You remember, of course, how a breach at the bottom of the Pacific Ocean produced a gateway through which extra-dimensional Godzillas entered our universe and wrecked our cities, and the only way to stop the destruction was to build giant Transformers to fight them. (It is by the same logic that some want Oprah to run against Trump.) “Pacific Rim” (2013) ended with brave heroes sacrificing themselves to seal the breach and kill the remaining monsters. Now, five years later, 10 years have passed. There have been no further incidents, but here’s a sequel called “Pacific Rim Uprising,” so…

The first movie was shallow but enthusiastic, buoyed by director Guillermo del Toro’s imagination and writer Travis Beacham’s no-frills script that delivered what viewers wanted: giant things fighting each other. In contrast, the sequel, from first-time director Stephen S. DeKnight, with a screenplay credited to him and three others (del Toro is onboard as producer), is weak, aimless, and noisy. The thrill of giant things fighting each other is still here, but it’s reduced by familiarity (we saw this already) and by the film’s lack of it. This movie about huge robots fighting monsters doesn’t have enough robots, fighting, or monsters in it.

Our hero is one Jake Pentecost (John Boyega), son of the Idris Elba character from the other movie but no chip off the old block. Jake is a thief and a rascal who fizzled out of pilot training, forced to either re-enlist or go to prison when he and a plucky teen girl, Amara (Cailee Spaeny), are caught operating an unlicensed Jaeger (that’s what the robots are called) that Amara built from scrap parts. Both are sent to Jaeger Academy, where Amara joins the cadets and Jake re-joins an old friendly rival, Nate Lambert (Scott Eastwood), as the pilots who instruct them.

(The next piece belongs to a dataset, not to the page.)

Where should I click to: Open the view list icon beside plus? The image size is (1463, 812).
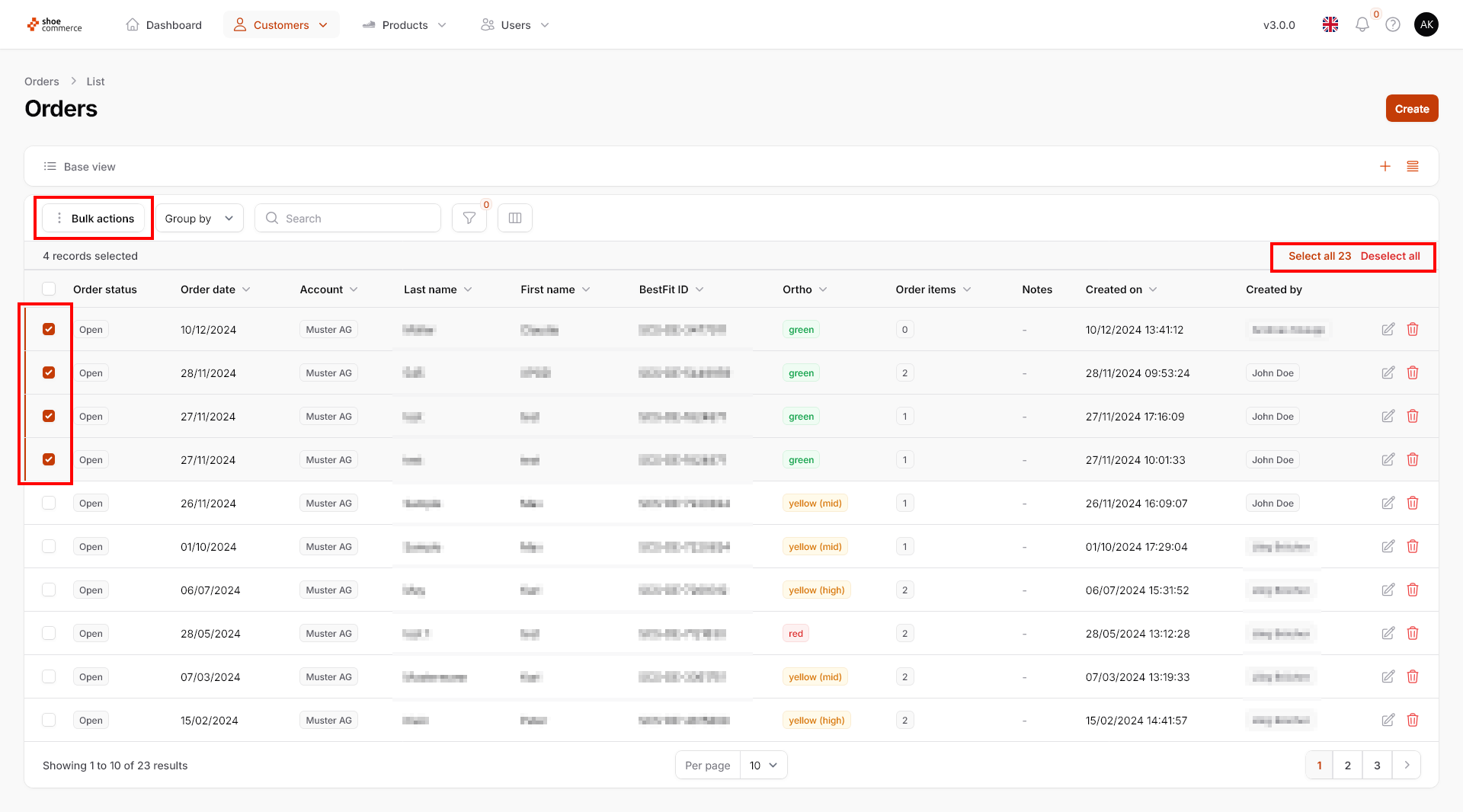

We still have the Jaeger program, by the way, in case the Kaiju (monsters) come back, but in the meantime they mostly do police work. Jake and Nate are co-piloting a Jaeger — which involves mind-melding, you’ll recall — at a meeting of international importance in Sydney when a rogue Jaeger emerges from the sea and wreaks havoc. Who’s controlling it? And what does Liwen Shao (Tian Jing), head of possibly evil Shao Industries, have to gain by it? Shao has been developing drone Jaegers that can be operated remotely rather than having the pilots climb inside the robot’s head, and which could have averted tragedy in Sydney if they’d been in use, she’s just sayin’. Comic-relief manic scientists Newt (Charlie Day) and Hermann (Burn Gorham) are back, feverishly developing the new tech for Shao.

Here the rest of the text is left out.